Gurpreet Singh, 37, is charged with four counts of aggravated murder in the killing of four members of his family.
You see how this works: the writer could have said, just as easily, that a Sikh was charged with killing four members of a West Chester family, but that never happens.
Shalinder Kaur, 39, her parents, Hakiakat Singh Panag, 59, and Parmjit Kaur, 62, and her sister Amarjit Kaur, 58, were found dead with food burning on the stove.
It was Gurpreet Singh, Shalinder Kaur's husband, who found the bodies and made a frantic 911 call, often leaving his phone to beg for help from his neighbors.
'Heinous crime': West Chester police arrest husband of victim in quadruple homicide, by Max Londberg, Cam Knight and Sonia Chopra, Cincinnati.com July 2, 2019
As is also frequently the case, the accused husband said some other person or persons unknown had done it, so there was the suspicion that it might be a “hate crime”, but local police, who tend to be more level-headed in cases like this than the media, said it wasn’t.
The incident drew international attention. One of the victims was an Indian national, and the other three were of Indian origin.
Until the arrest on Tuesday, West Chester authorities were tight-lipped about the investigation. Two days after the killings, a dive team with the Ohio Bureau of Criminal Investigation recovered a gun from a pond near the scene of the crime.
Within days of the slayings, authorities said no evidence suggested that the killings were hate crimes.
They’re not “hate crimes” because the alleged killer was the same race as the victims. If he’d been white, that would have been a big story. When six Sikhs were killed by a white guy (clearly described as such by the media) it was national news, and Michelle Obama visited the victims.
If he’d been black, it would be a much smaller story. At the time, I pointed out that since Sikhs frequently run convenience stores, anti-Sikh violence tends to be committed by black youths.
In this case, since a Sikh did it, it is officially Not A Story.
“I hope the truth comes out and we get an answer to the question of why this happened or had to happen," said Satinder Bharaj, past president of the gurudwara, the temple where the family worshipped. “If it is him, (Gurpreet) it is in no reflection of the Sikh community but the work of one person and as such should not reflect negatively on the Sikh Community in Cincinnati or the US or all over." [Emphasis added.]
One of the family was a recent immigrant:
Ajaib Singh, who is the older brother of Amarjit Kaur and the younger brother of Parmjit Kaur and lives in Maryland thanked the West Chester police for the arrest.

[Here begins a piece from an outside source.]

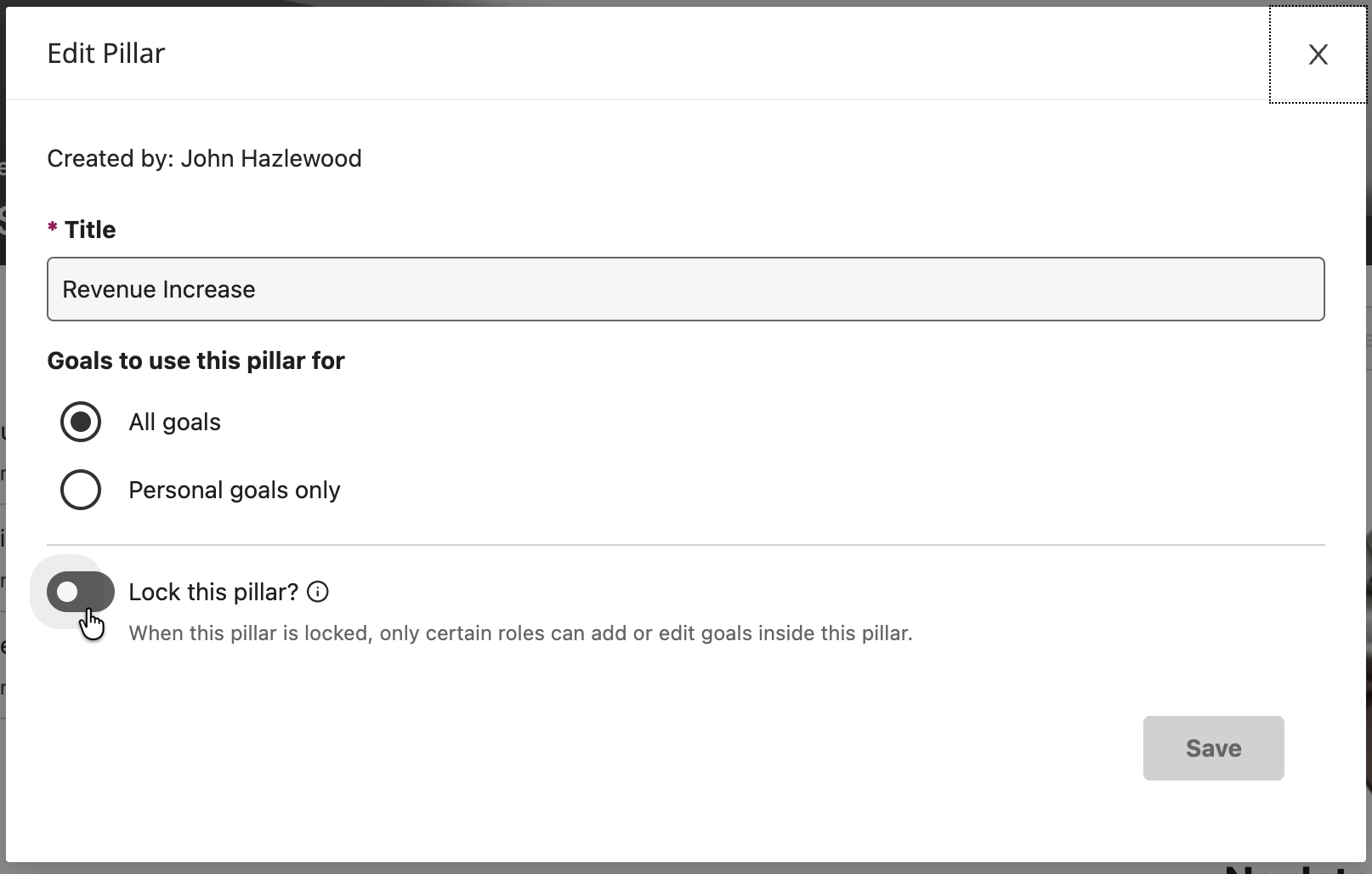The image size is (1372, 874).
Task: Select the All goals radio button
Action: tap(81, 422)
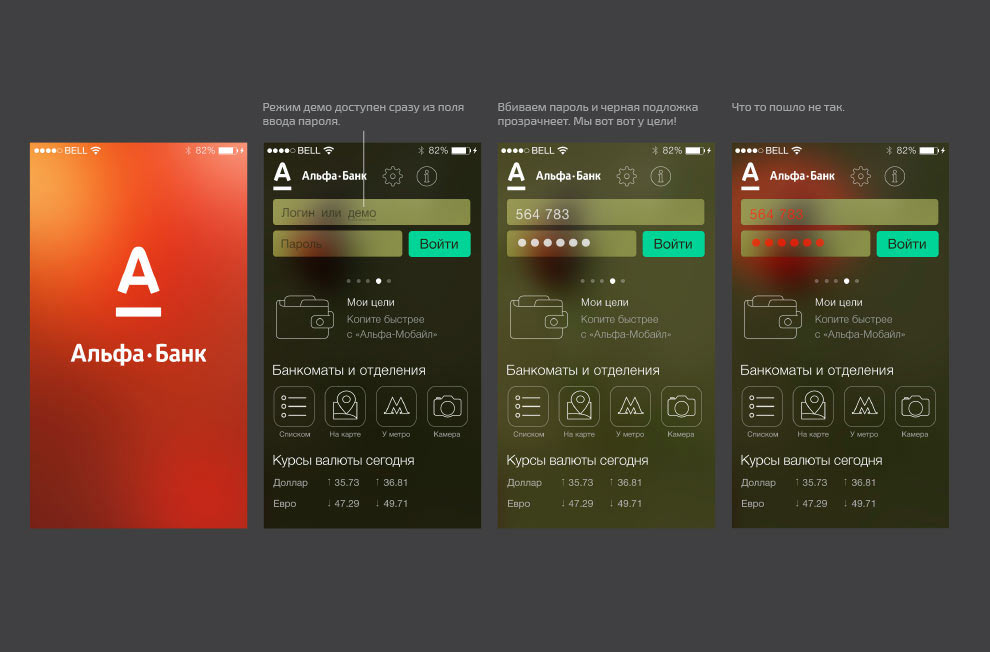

“I am not surprised at Gurpreet’s arrest. I expected it," he said." We knew there were disputes in the family and we expected fist fights or a divorce but we never expected the whole family to be killed.".
He said he was close to Amarjit Kaur.
"I sponsored her. I went to pick her up in March from India," he said. "I feel so much grief. I still cannot believe she is gone. Her death lies heavy on my heart. It’s painful to see a family member do this to other family members.
That was a 58-year-old woman, who would still be alive if she hadn't moved to America. She had to be sponsored, because she was never going to earn any money in America, and she was only 7 years from retirement.
The Trump Administration wants to end these visas, which, if can be done, might save some lives.